This is the first in a series of posts focusing on themes and hot topics relevant to Internal Audit functions in organisations in the process of adopting IFRS 17 Insurance Contracts.
IFRS 17 is the most significant change in insurance accounting for a generation. For many insurers, particularly in the Life Insurance industry, understanding and delivering the necessary changes is complex and permeates the entire organisation. With this in mind, it is clear that an effective implementation plan that is well understood by its users is critical to an organisation’s IFRS 17 project running successfully.
Although there will have been iterations, most organisations’ implementation plans will now be close to their final form. A simple first step for Internal Audit is to understand management’s implementation plan in detail from methodology, Proof of Concept, build, dry runs right up to go-live including any regional rollouts and dependencies. Internal Audit should benchmark the status and costing of management’s IFRS 17 programme to similar organisations in the industry, and challenge the reasons for both positive and negative variances to peers.
Internal Audit can consider the above and management’s own risk assessment around project delivery when evaluating the implementation plan. Common areas of focus for auditors reviewing an IFRS 17 implementation plan include:
- Governance – because technical accounting decisions made early in the project will define many subsequent actions in the programme, there should be appropriate governance to challenge and anticipate downstream dependencies stemming from accounting and architecture decisions.
- Phasing – because IFRS 17 impacts so many parts of an organisation, IFRS 17 implementation will involve a number of workstreams that depend on each other. Strong implementation plans will identify interdependencies and the associated risks and seek to manage the sequencing of activities, mitigating the risk of delays to delivery.

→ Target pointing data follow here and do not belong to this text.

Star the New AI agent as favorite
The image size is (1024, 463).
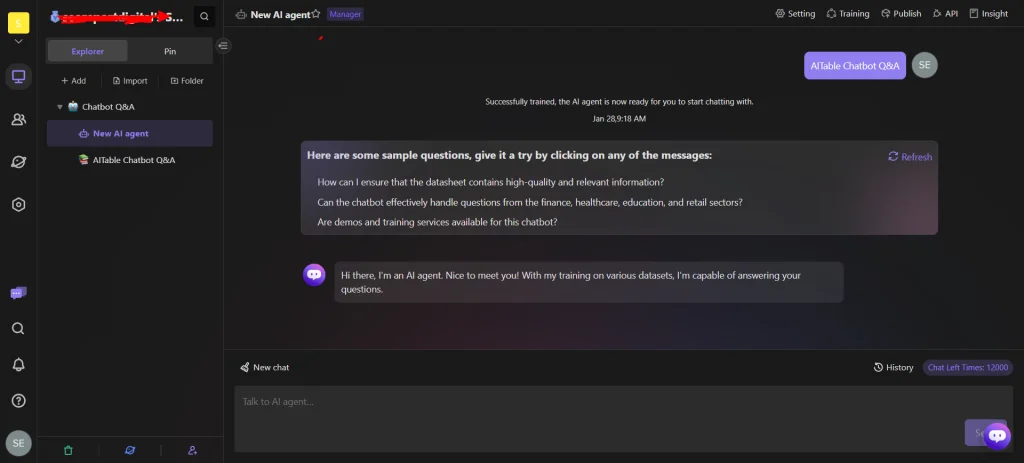[x=316, y=14]
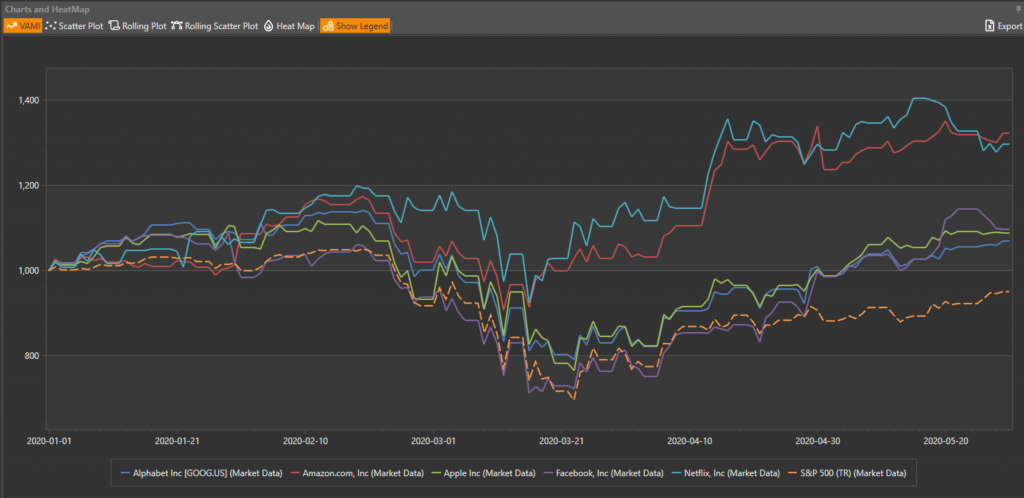
Task: Export the chart data
Action: click(1002, 26)
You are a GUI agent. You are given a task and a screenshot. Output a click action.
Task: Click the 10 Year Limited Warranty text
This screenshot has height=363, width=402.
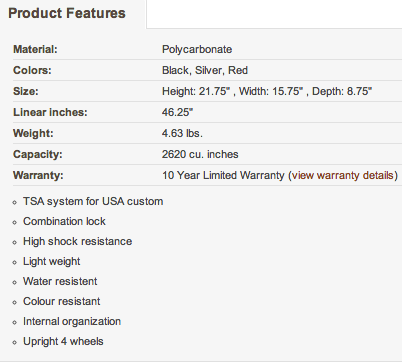223,175
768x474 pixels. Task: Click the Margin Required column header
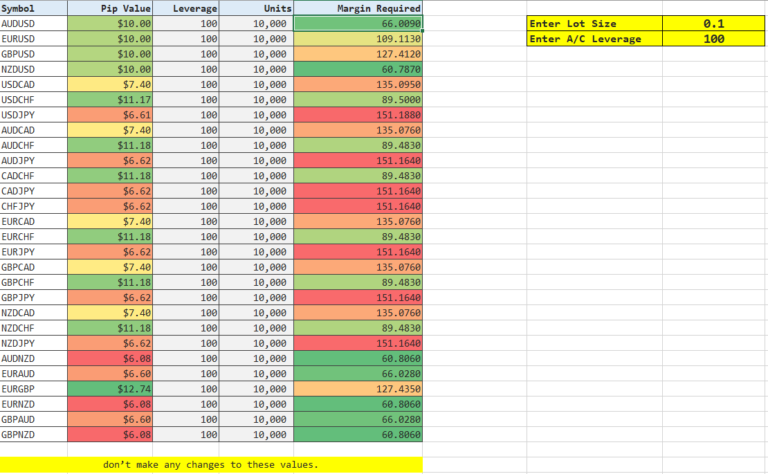pos(358,7)
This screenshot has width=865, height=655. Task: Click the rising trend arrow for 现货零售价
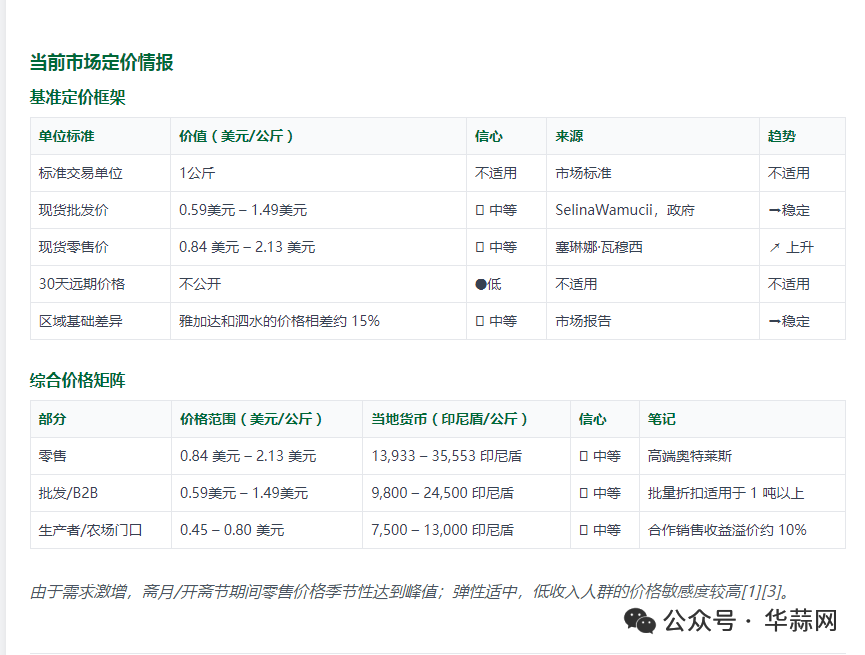click(774, 247)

- Testing and Dry Runs – the scale of validation of data, technology, financial close processes and other aspects of IFRS 17 implementation will vary by organisation based on the nature of its insurance business and certain accounting policy and methodology decisions made. Internal Audit should understand whether the implementation plan accommodates sufficient testing time.
- Suppliers – IFRS 17 will typically require the involvement of a number of external suppliers. Auditors should check that implementation plans are designed to manage execution risk as it relates to suppliers, including availability, oversight, cost monitoring and more.
- Resourcing – IFRS 17 will demand significant internal resource to ensure a successful implementation, however BAU reporting will continue until 2022. Resourcing plans can make or break a project, so Internal Audit should seek to understand how the business has set itself up for success and performed contingency planning around resourcing.
For individual organisations, there are likely to be a number of other risk factors that might impact delivery of IFRS 17, both internal (such as turnover of key project staff) and external (such as late clarification of requirements by the IASB) that can be layered into audit scopes.
An audit that considers an organisation’s implementation roadmap – whether on its own or as part of a broader scope – is a way to provide timely feedback and insight to the business on potential areas of delivery risk that management may not have identified. As insurers’ implementation plans crystallise, auditors should grasp the opportunity to provide confidence to management that plans are sufficiently accurate and granular to lay the foundations for successful project delivery.